Distributed Energy Resources, GHG Emissions, Regulation, Distributed Generation, Regulation, Solar - March 18, 2017
Weekend reads: Brooklyn's blockchain microgrid; Obama's climate money; solar developer woes & more
Every Saturday, we'll bring you five of the most interesting — or quirky; it is the weekend after all — energy stories from around the web that you may have missed this week. This weekend's reads:
Solar Experiment Lets Neighbors Trade Energy Among Themselves (The New York Times): Brooklyn is known the world over for things small-batch and local, like designer clogs, craft bourbon and artisanal sauerkraut. Now, it is trying to add electricity to the list. In a promising experiment in an affluent swath of the borough, dozens of solar-panel arrays spread across rowhouse rooftops are wired into a growing network. Called the Brooklyn Microgrid, the project is signing up residents and businesses to a virtual trading platform that will allow solar-energy producers to sell excess-electricity credits from their systems to buyers in the group, who may live as close as next door.
To Protect Climate Money, Obama Stashed It Where It's Hard to Find (Bloomberg): President Donald Trump will find the job of reining in spending on climate initiatives made harder by an Obama-era policy of dispersing billions of dollars in programs across dozens of agencies -- in part so they couldn't easily be cut. There is no single list of those programs or their cost, because President Barack Obama sought to integrate climate programs into everything the federal government did. The goal was to get all agencies to take climate into account, and also make those programs hard to disentangle, according to former members of the administration. In some cases, the idea was to make climate programs hard for Republicans in Congress to even find.

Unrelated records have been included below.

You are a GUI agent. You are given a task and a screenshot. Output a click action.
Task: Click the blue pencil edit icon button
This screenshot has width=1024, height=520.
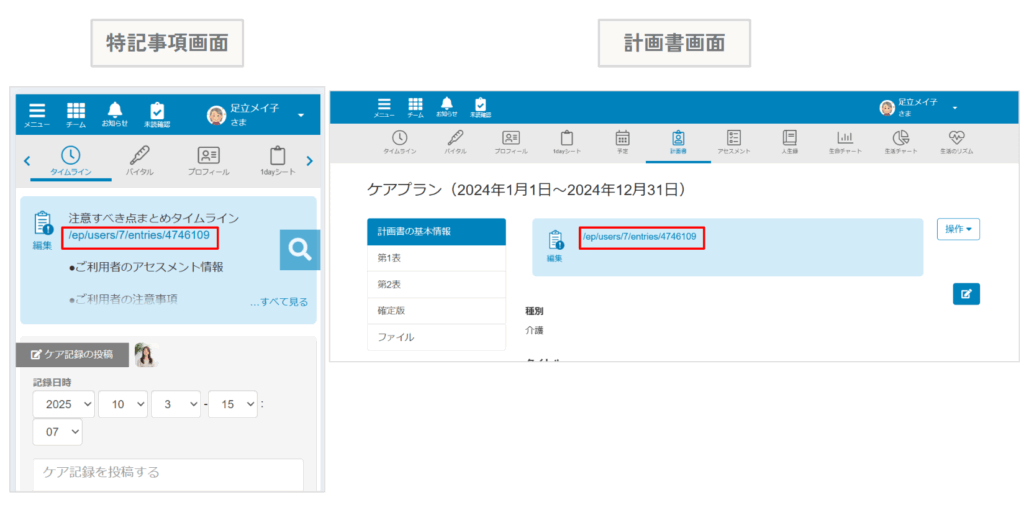966,293
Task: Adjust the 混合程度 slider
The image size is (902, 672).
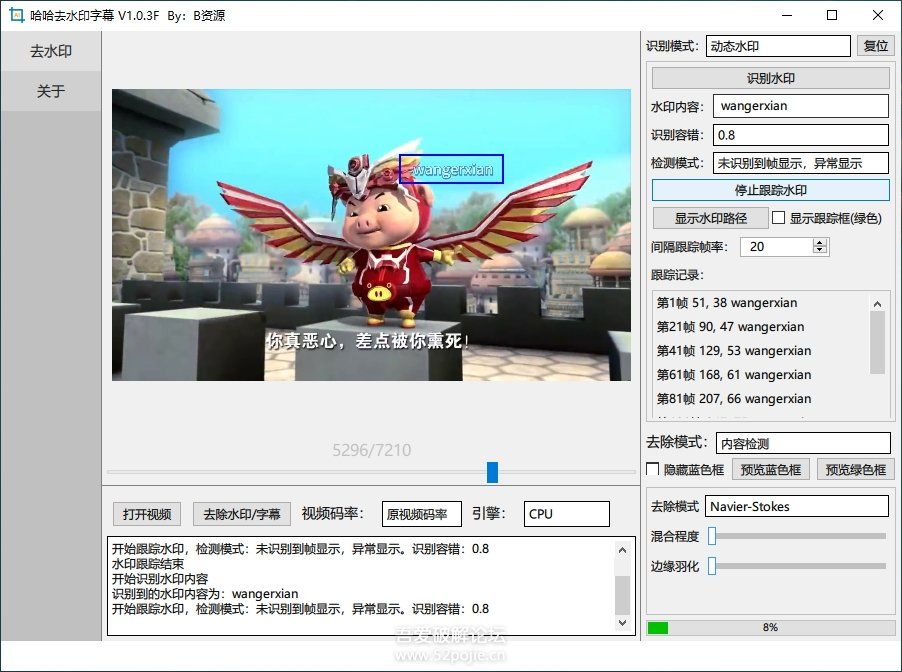Action: [x=712, y=536]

Google names Houston top U.S. city for rooftop solar potential (Houston Business Journal): Houston may be the oil and gas capital of the world, but solar energy may be a better fit, according to a new report. Google Inc. announced on March 14 an expansion of its Project Sunroof website, which shows how much money homeowners and property owners can save by installing solar panels on their roofs.
Trump seeks to ax Appalachia economic programs, causing worry in coal country (Reuters): President Donald Trump has proposed eliminating funding for economic development programs supporting laid-off coal miners and others in Appalachia, stirring fears in a region that supported him of another letdown on the heels of the coal industry's collapse. The 2018 budget proposal submitted to Congress by the White House on Thursday would cut funds to the Appalachian Regional Commission (ARC) and the U.S. Economic Development Administration. The Washington-based organizations are charged with diversifying the economies of states like West Virginia and Kentucky to help them recover from coal's decline.
Sungevity Cuts Staff by Two-Thirds as Downward Spiral Continues (Greentech Media): The residential solar company, ranked fifth for market share on GTM Research's PV Leaderboard, laid off 66 percent of its remaining workforce Thursday morning. The company had already cut dozens of workers in January after an expected merger fell through at the close of 2016, taking with it the promise of a $200 million cash infusion. Bankruptcy could be coming very soon, multiple sources at the company reported.